→ To do
Return the run of lines below that opens with the line containing "You are a computer-use agent. 760x427 pixels." and closes with the line containing "Click the icon", keeping each one exact.
* * *
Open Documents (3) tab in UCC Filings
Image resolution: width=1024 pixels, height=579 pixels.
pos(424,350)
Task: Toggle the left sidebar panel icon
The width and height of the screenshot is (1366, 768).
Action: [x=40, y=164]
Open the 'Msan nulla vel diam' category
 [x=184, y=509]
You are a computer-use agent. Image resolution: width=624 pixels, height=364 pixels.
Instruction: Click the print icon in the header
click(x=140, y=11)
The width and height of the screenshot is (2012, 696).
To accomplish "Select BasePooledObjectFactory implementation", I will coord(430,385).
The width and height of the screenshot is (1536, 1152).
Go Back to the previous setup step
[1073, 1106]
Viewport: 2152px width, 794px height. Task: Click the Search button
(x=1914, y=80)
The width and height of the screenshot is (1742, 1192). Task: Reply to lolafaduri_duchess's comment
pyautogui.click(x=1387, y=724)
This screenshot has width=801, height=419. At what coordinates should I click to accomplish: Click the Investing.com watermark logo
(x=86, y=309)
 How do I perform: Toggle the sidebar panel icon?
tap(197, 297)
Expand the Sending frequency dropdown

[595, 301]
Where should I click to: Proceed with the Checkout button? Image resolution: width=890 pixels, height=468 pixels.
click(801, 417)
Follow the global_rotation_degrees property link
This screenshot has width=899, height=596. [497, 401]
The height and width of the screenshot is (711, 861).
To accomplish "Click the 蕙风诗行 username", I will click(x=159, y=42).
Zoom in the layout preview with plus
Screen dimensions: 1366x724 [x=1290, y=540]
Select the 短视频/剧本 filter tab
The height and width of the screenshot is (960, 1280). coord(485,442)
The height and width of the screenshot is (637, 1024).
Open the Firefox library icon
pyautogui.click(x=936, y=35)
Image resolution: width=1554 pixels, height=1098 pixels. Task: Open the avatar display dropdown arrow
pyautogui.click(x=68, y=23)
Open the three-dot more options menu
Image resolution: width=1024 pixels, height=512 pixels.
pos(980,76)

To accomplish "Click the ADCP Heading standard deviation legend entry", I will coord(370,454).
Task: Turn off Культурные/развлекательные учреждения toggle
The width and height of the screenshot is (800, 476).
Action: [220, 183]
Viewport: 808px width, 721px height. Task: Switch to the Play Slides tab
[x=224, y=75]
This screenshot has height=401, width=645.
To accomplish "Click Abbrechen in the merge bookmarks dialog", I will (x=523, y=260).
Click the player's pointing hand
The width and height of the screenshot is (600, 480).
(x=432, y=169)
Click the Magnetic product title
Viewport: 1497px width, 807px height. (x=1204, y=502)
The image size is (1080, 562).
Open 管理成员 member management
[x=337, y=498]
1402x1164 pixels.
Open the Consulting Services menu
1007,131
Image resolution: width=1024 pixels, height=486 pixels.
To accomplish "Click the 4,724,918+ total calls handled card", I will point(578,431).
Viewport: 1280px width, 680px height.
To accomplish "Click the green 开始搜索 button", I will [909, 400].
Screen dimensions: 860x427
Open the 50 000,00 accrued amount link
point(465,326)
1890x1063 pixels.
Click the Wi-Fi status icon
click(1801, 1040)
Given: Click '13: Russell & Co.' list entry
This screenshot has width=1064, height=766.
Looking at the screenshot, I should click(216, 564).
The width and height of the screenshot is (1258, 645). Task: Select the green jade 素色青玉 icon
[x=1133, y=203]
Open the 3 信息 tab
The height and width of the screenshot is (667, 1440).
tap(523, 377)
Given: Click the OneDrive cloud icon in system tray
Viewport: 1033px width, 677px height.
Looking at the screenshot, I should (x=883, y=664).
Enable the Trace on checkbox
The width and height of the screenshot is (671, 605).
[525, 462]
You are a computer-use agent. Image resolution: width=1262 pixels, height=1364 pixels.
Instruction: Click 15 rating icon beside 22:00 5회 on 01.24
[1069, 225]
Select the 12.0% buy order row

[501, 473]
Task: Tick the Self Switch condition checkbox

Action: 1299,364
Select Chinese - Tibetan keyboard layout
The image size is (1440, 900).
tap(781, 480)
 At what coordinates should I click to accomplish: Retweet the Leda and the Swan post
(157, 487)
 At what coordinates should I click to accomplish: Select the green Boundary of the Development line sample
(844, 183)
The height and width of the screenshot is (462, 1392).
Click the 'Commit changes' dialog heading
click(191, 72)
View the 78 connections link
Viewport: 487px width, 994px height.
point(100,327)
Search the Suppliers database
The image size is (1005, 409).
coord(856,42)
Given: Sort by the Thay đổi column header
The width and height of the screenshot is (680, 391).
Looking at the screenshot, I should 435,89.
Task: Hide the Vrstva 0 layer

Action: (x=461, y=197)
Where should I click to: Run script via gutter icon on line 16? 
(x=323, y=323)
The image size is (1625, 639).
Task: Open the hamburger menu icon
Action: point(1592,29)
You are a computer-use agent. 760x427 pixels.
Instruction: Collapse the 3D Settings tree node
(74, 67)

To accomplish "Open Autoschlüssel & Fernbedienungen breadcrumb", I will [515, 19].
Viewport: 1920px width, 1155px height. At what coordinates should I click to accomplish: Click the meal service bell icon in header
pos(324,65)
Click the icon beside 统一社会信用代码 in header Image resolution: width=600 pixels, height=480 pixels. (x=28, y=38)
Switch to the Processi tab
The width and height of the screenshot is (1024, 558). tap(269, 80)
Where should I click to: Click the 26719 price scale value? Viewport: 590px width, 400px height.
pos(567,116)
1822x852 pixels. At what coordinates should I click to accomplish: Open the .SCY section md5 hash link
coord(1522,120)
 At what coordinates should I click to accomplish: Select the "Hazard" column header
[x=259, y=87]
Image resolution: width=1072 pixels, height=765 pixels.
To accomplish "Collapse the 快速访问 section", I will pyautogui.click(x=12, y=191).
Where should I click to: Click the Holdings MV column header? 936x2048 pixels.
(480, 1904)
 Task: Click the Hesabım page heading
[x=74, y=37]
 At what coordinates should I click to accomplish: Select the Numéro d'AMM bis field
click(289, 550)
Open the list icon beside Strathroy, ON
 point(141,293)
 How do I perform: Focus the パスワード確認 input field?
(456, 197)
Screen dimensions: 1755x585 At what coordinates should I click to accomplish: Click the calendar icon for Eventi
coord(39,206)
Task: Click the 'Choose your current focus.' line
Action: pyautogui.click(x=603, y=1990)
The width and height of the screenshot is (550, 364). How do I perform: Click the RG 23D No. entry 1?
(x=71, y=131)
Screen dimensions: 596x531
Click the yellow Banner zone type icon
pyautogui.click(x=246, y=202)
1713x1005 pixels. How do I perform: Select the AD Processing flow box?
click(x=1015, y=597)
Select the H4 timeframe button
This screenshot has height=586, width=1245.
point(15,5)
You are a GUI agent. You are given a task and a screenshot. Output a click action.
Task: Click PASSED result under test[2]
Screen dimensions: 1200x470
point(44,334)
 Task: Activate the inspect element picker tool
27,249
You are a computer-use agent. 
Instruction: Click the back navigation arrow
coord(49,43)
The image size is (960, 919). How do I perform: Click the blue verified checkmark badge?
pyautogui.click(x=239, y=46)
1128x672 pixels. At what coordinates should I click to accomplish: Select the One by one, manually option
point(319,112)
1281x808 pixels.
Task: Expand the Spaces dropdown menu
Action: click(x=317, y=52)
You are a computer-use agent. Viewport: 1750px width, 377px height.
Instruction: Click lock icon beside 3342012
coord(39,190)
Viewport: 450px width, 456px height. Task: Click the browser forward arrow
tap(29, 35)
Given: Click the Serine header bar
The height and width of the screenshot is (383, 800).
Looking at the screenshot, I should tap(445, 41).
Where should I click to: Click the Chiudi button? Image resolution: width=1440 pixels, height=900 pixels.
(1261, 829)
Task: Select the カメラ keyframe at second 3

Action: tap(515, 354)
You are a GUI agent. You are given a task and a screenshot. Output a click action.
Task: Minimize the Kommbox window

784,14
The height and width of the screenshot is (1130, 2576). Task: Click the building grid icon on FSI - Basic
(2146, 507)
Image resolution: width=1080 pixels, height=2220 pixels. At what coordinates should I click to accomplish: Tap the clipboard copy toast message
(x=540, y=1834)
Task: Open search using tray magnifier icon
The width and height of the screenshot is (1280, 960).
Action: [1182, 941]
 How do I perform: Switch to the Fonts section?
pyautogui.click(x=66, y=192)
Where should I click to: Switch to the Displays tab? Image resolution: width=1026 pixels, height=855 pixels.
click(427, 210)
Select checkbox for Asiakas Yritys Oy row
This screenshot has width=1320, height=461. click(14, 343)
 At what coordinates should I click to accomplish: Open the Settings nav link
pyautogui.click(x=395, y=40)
* * *
→ Completed task
You are a computer-use agent. 760x427 pixels.
Instruction: Collapse the 3D Settings tree node
(74, 67)

To accomplish "Open Autoschlüssel & Fernbedienungen breadcrumb", I will [515, 19].
Viewport: 1920px width, 1155px height. At what coordinates should I click to accomplish: Click the meal service bell icon in header
pos(324,65)
Click the icon beside 统一社会信用代码 in header Image resolution: width=600 pixels, height=480 pixels. (x=28, y=38)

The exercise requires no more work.